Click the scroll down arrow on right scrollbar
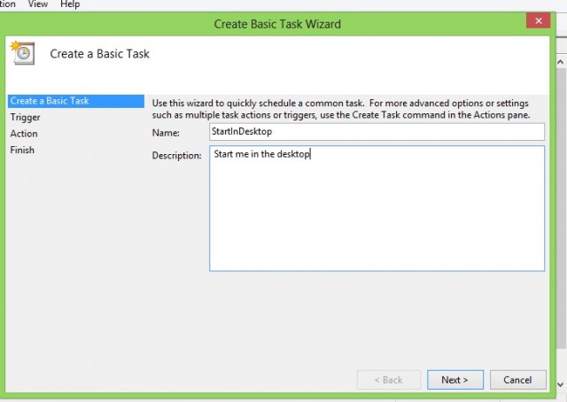567x402 pixels. (x=561, y=384)
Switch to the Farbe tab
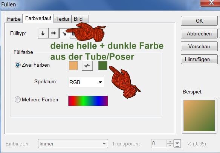The height and width of the screenshot is (153, 220). tap(14, 19)
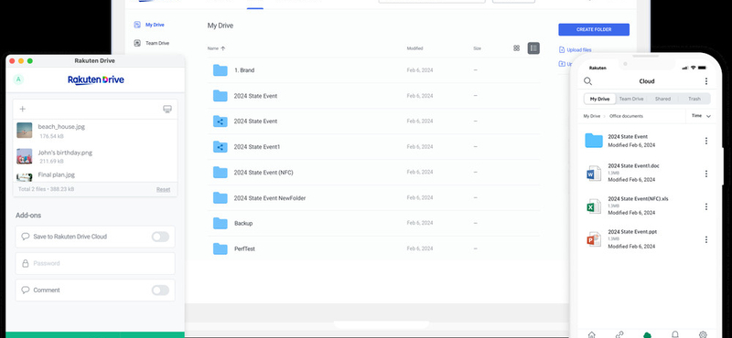732x338 pixels.
Task: Click the plus icon to add files
Action: pos(22,109)
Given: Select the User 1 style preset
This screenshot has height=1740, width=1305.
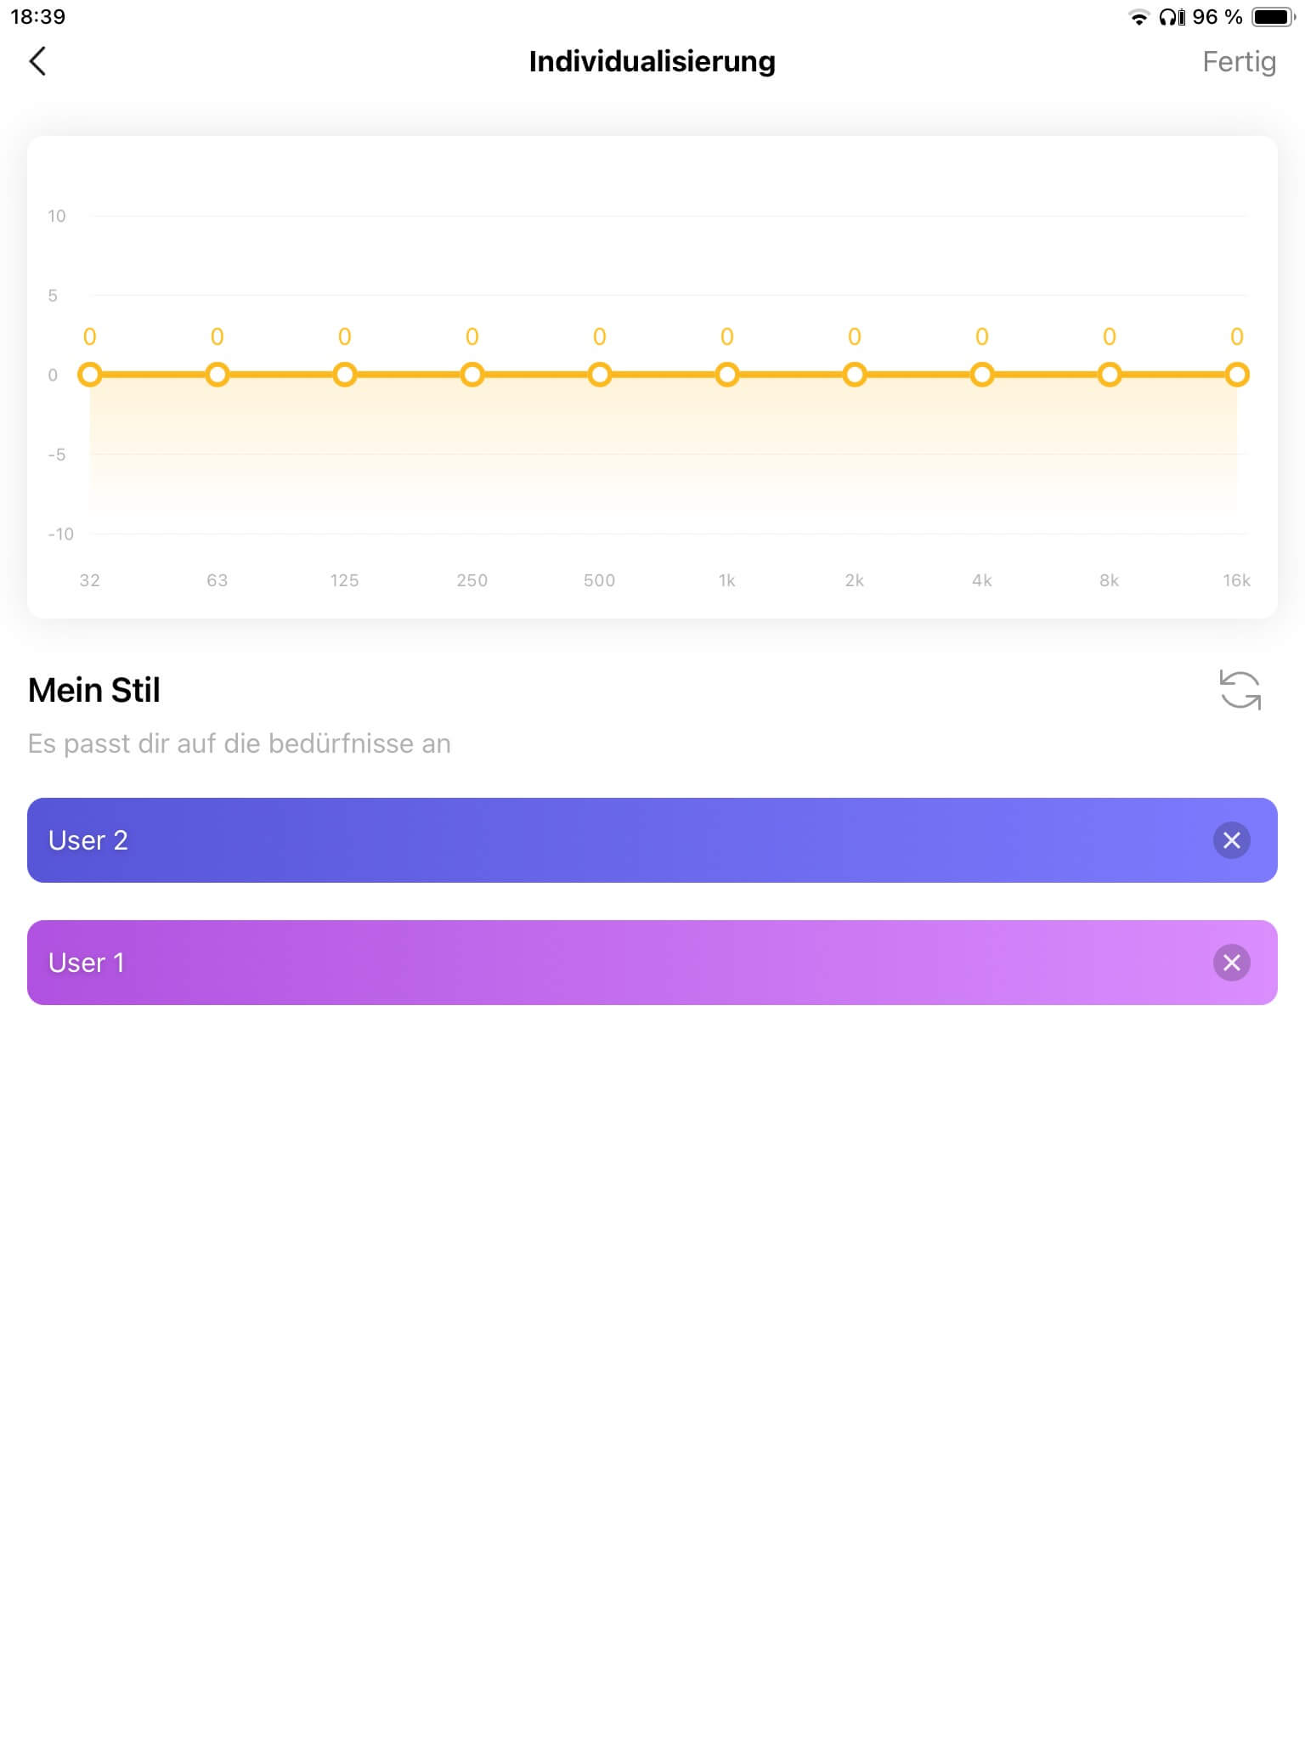Looking at the screenshot, I should tap(595, 963).
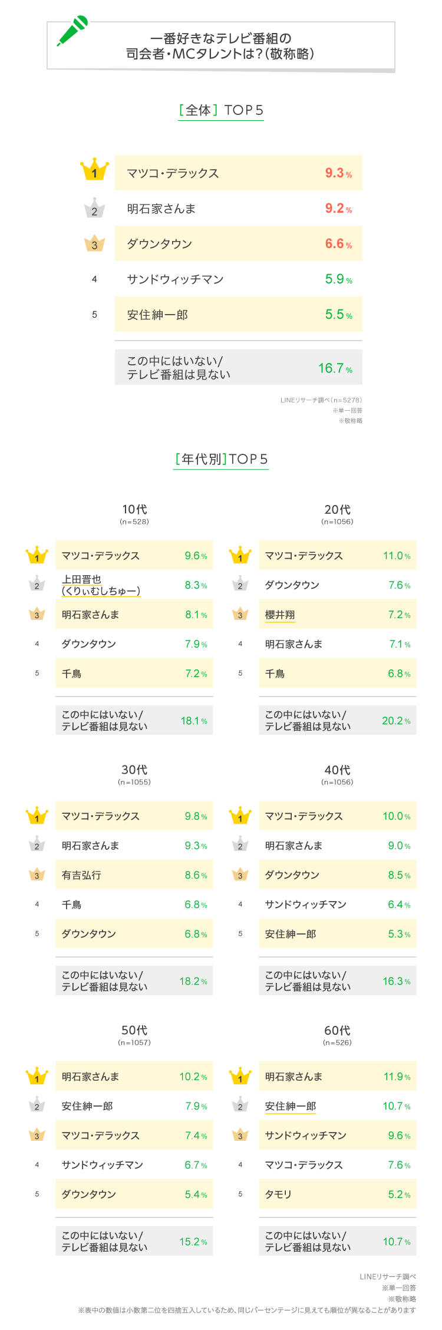Screen dimensions: 442x1330
Task: Click the gold crown in the 60代 ranking
Action: pyautogui.click(x=240, y=1076)
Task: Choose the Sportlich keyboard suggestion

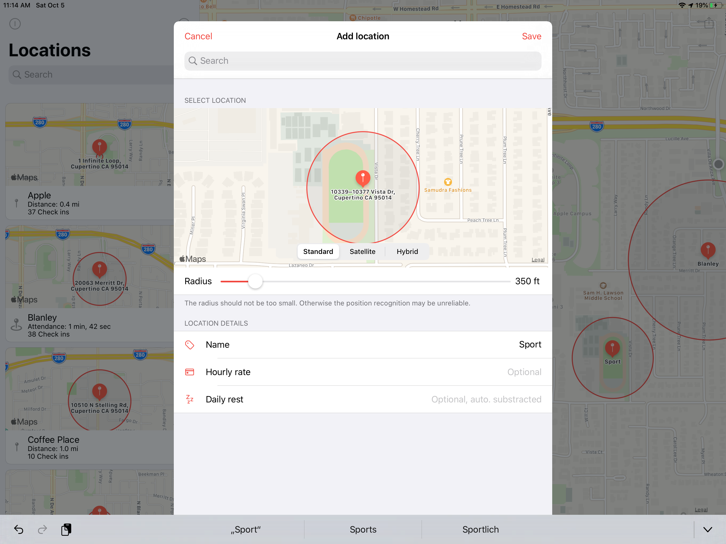Action: [x=480, y=529]
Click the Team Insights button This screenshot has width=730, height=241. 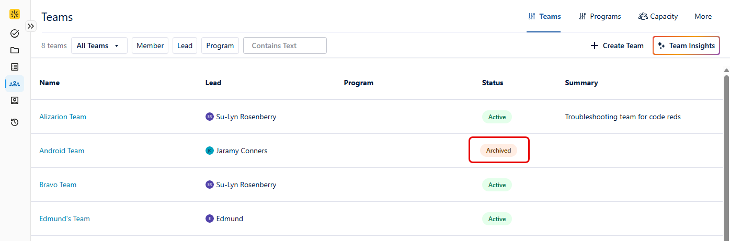[686, 45]
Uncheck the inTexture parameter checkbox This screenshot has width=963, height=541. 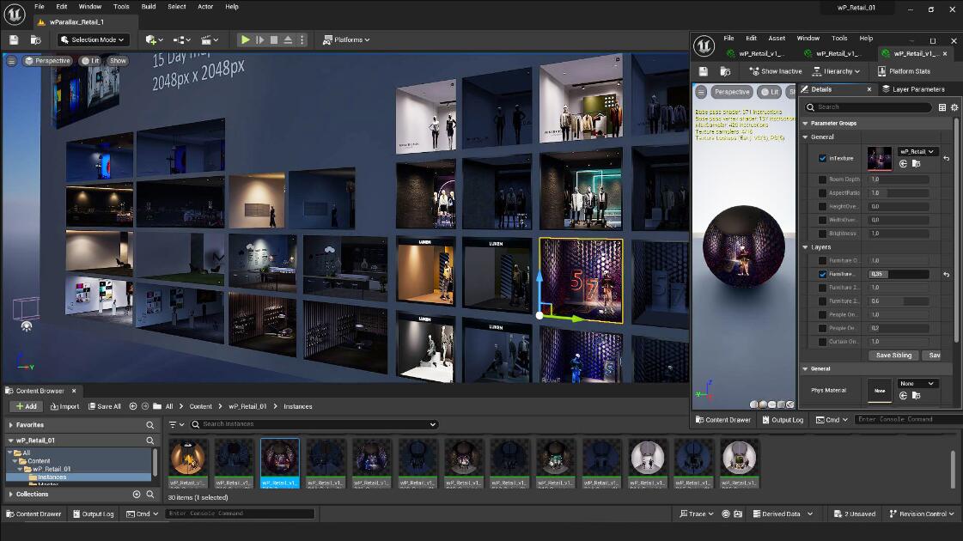tap(822, 159)

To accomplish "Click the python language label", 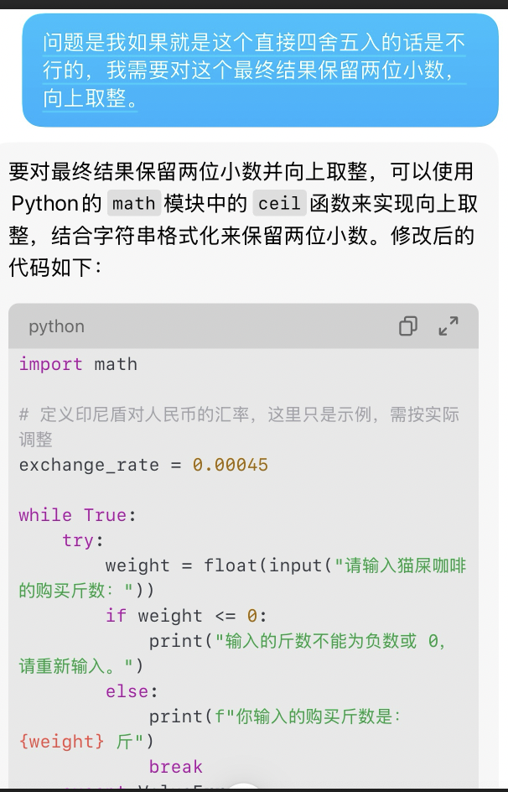I will click(56, 326).
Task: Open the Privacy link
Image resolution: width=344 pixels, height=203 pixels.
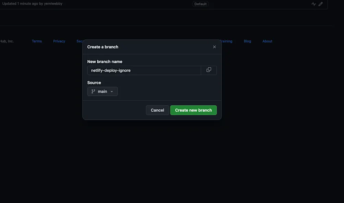Action: click(59, 41)
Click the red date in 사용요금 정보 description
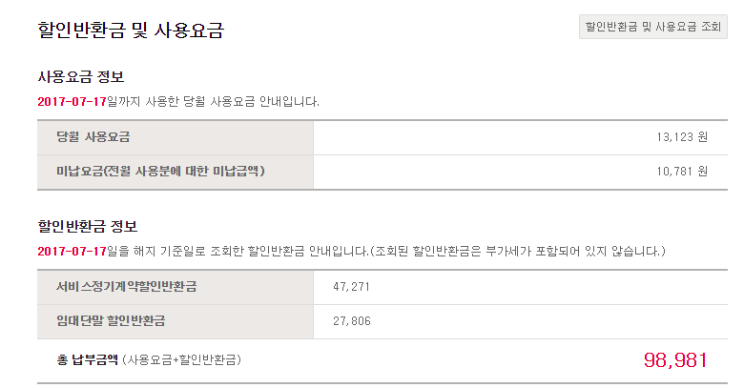744x388 pixels. pos(72,100)
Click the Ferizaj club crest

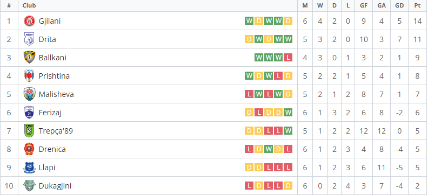[29, 113]
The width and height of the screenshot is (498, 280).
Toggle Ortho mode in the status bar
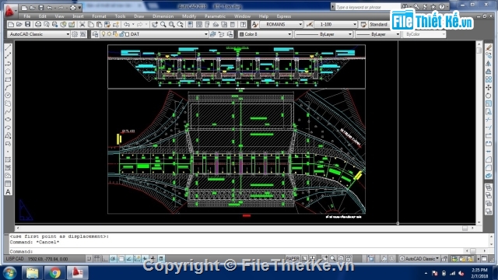pos(105,259)
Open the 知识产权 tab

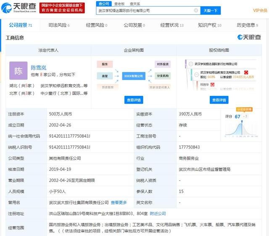click(207, 25)
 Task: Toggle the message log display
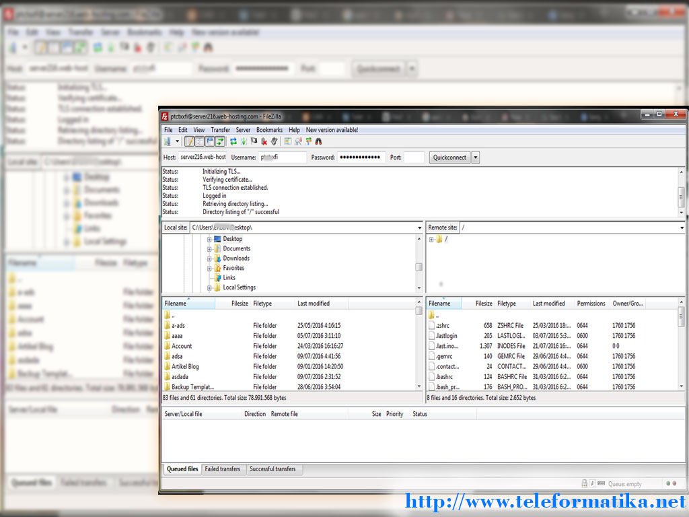[x=189, y=141]
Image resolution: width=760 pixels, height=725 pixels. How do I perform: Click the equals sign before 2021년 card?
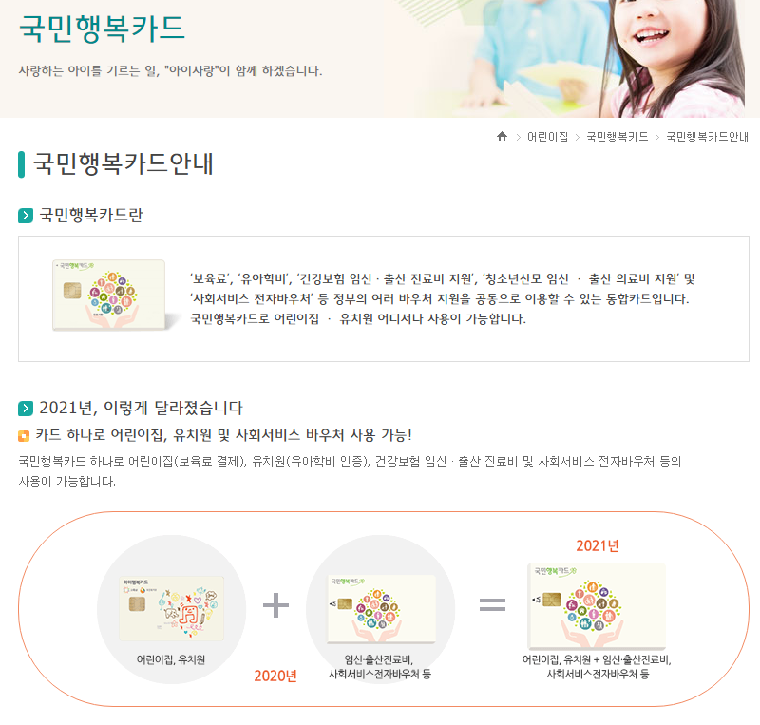click(492, 604)
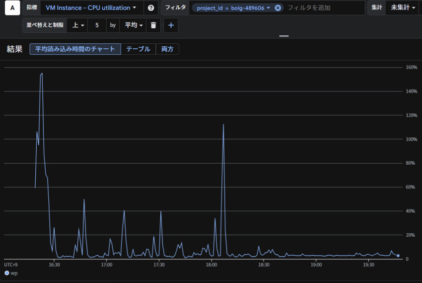Screen dimensions: 422x283
Task: Click the limit value 5 field
Action: pyautogui.click(x=97, y=25)
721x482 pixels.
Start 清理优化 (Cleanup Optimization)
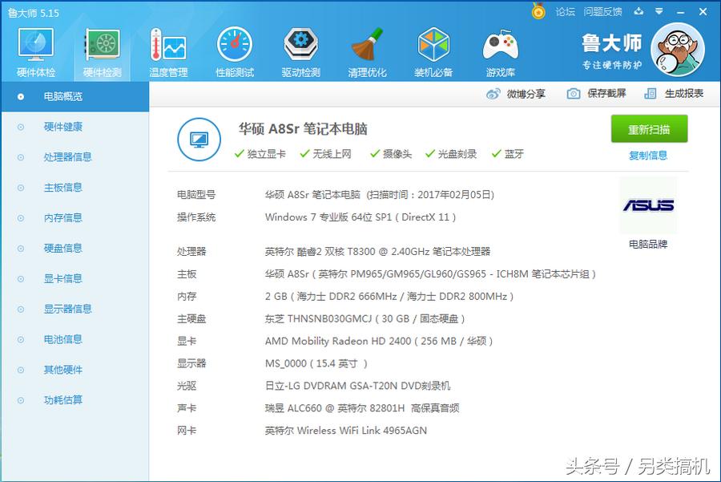367,50
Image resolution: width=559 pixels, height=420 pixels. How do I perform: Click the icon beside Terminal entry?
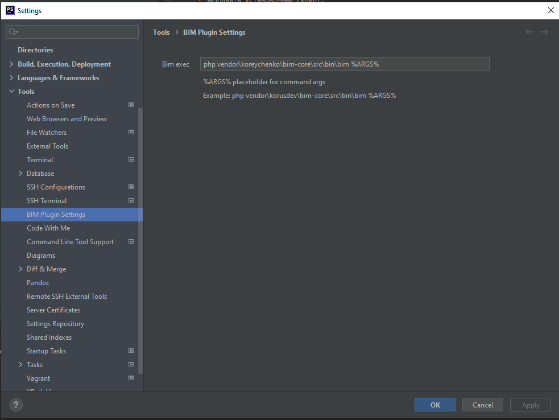(131, 159)
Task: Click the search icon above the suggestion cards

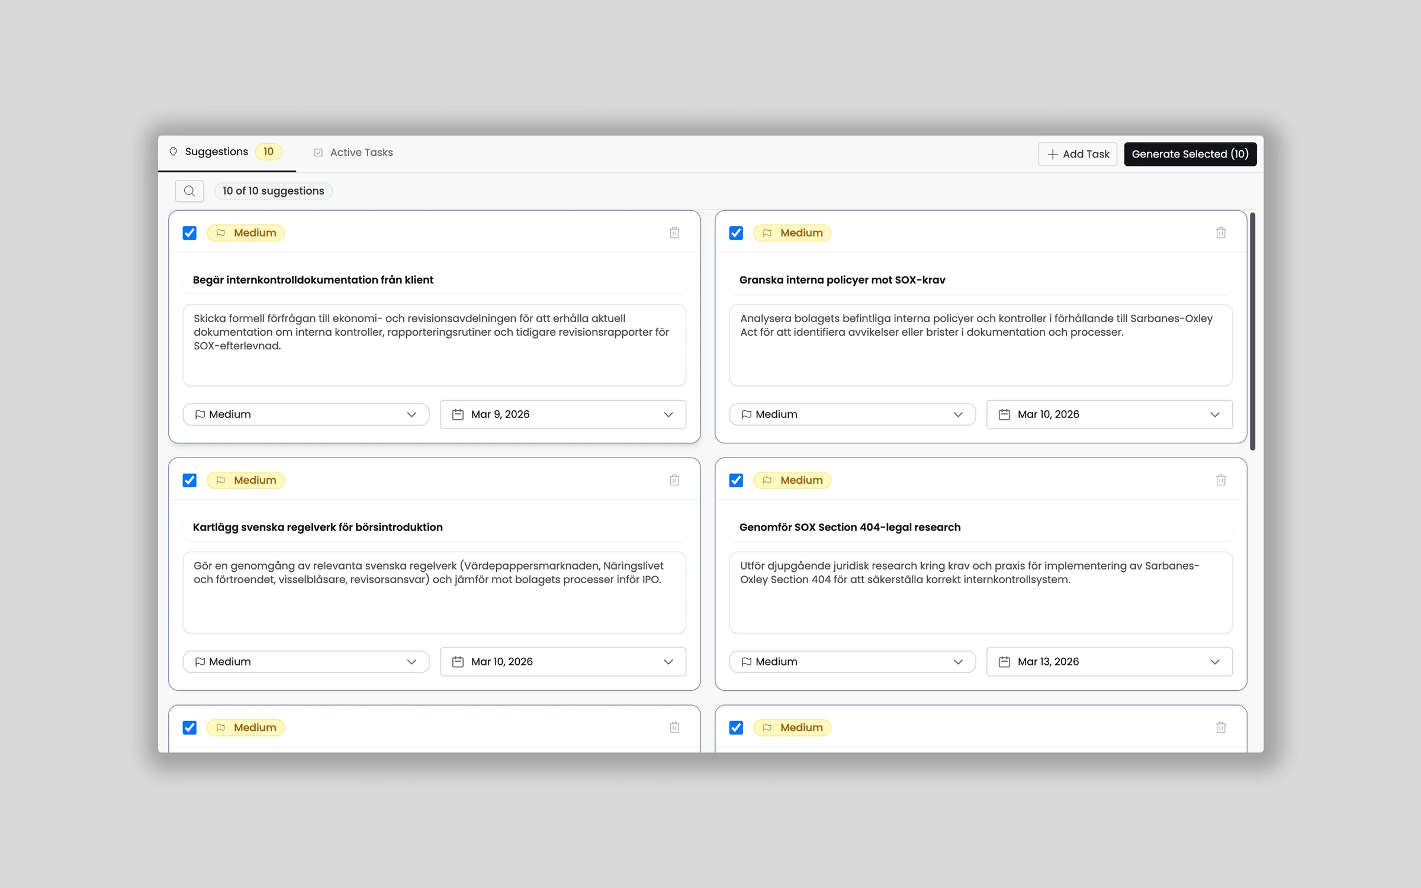Action: coord(189,191)
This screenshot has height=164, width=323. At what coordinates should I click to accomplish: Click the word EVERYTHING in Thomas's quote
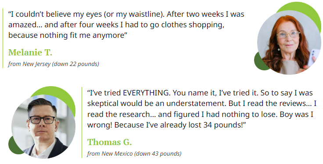147,93
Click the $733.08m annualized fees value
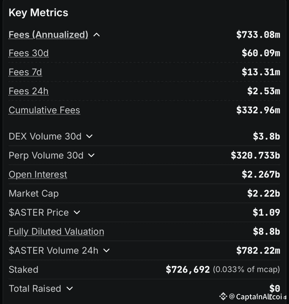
++++++++++++++++++++
→ Short exercise: Rewrite the records starting at the first line and ending at the line that contains "Action: pos(22,109)", with "Switch" replaced by "Change" and everything else unchanged. Leave the pictures out of your answer.

→ Exercise answer:
Click the scroll down arrow on right scrollbar
567x402 pixels. (x=561, y=384)
Change to the Farbe tab
The height and width of the screenshot is (153, 220). tap(14, 19)
732x338 pixels.
Task: Click the plus icon to add files
Action: pos(22,109)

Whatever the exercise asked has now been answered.